Jordan Ellenberg, Professor of Mathematics
Date and Time: Jan 26, 2011 (12:30 PM)
Location: Orchard room (3280) at the Wisconsin Institute for Discovery Building
Suppose given a set S of objects, together with some measure of dissimilarity between pairs of objects in S. It is an old and much-studied problem to find good embeddings of S into standard metric spaces (like the real plane, or a binary tree) so that the dissimilarities between objects in S are roughly similar to the distances between the corresponding points in the metric space. If you have a real-valued dissimilarity between every pair of objects in S, and the target is Euclidean space, the standard approach is multi-dimensional scaling. In practice, one might have dissimilarity measurements only for some sparse set of pairs -- or (the non-metric case) one might not have real-valued dissimilarities at all, but only an ordinal ranking of similarities ("A is more like B than C is like D.")

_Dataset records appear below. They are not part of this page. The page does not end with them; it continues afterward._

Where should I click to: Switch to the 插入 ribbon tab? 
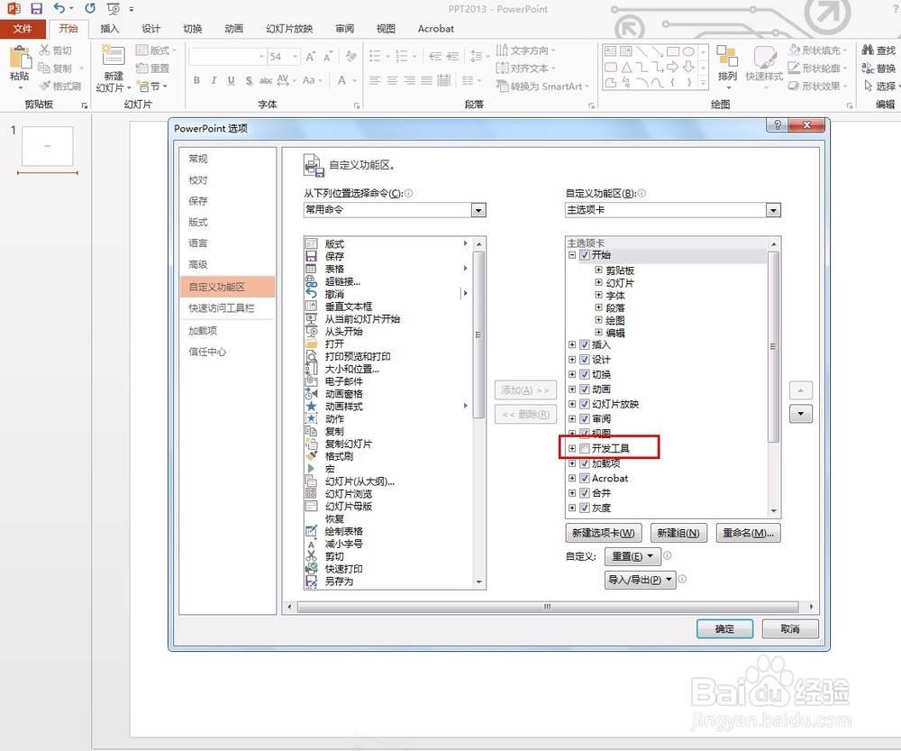[110, 28]
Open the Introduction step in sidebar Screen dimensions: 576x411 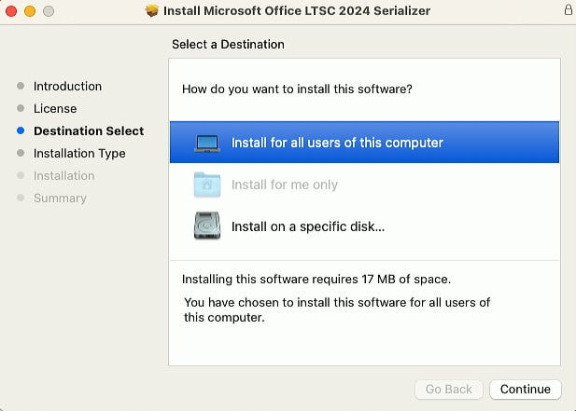click(67, 86)
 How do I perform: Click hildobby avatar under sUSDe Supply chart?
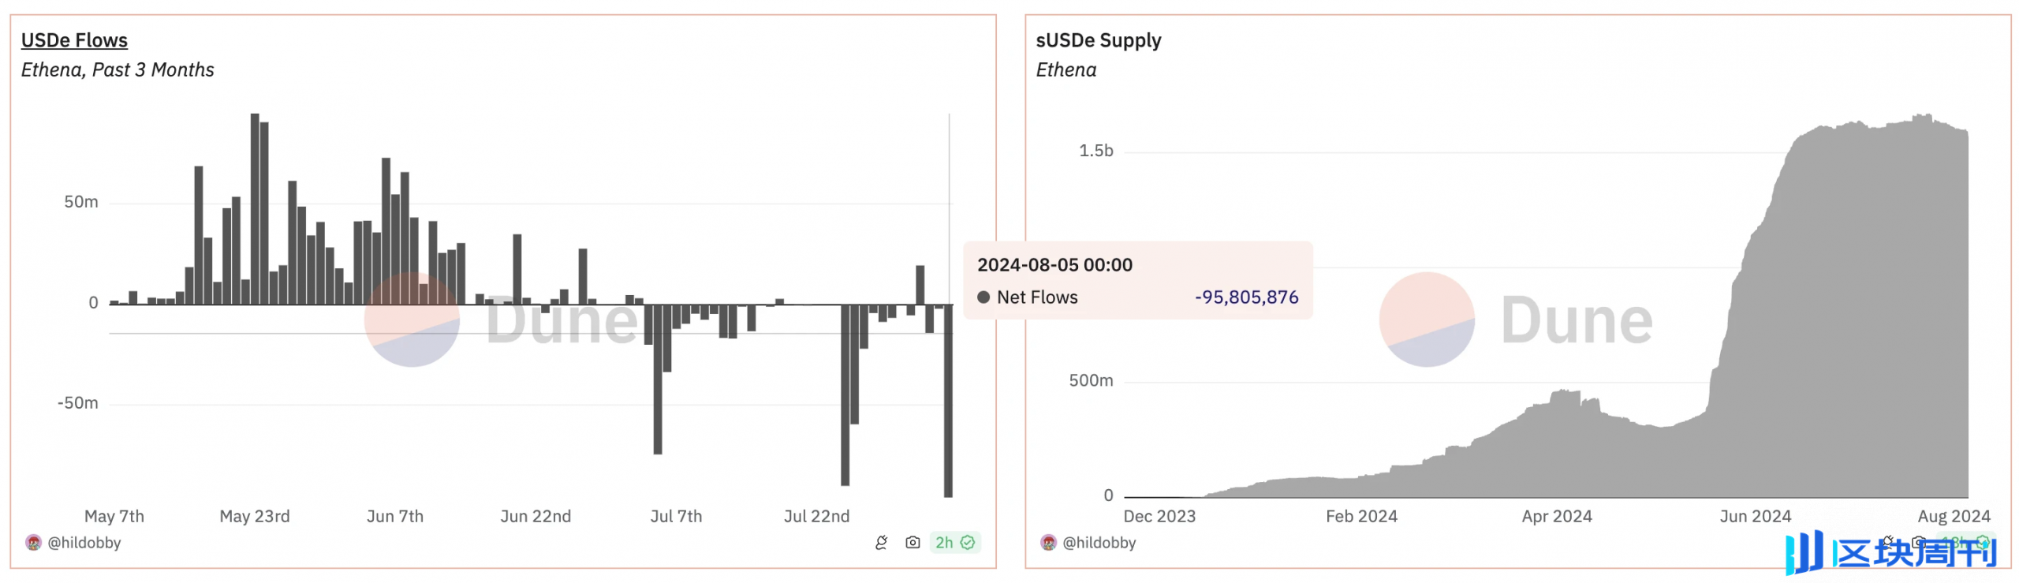click(1048, 543)

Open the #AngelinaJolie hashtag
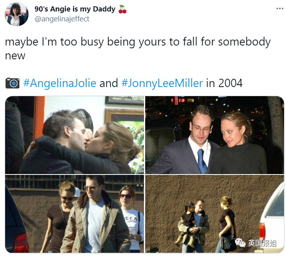pos(60,83)
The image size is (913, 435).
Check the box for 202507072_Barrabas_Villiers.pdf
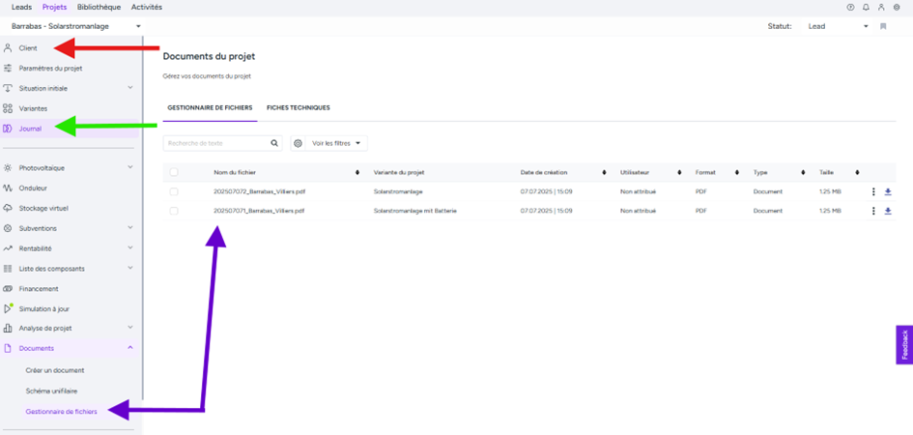click(x=174, y=191)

I will discuss work of Lanckriet-McFee and Dasarathy-Eriksson-Novak-Singh on clustering given partial ordinal data on similarities; it turns out that in this case one can still do a good job of building a heirarchical clustering on S (that is, embedding S in the leaf-set of a tree.) We discuss some questions about how one might go further, including: can we use these methods to efficiently evade calibration problems ("one rater's "very similar" is another rater's "somewhat similar"?) How do we choose what kind of target metric space to try to embed S in? What is the non-metric version of the Netflix problem and how might one attack it? Is it correct to talk about "compressed clustering"?
Please be warned that the talk will contain no new theorems or data, and that the speaker is wandering dangerously far from his own area of expertise.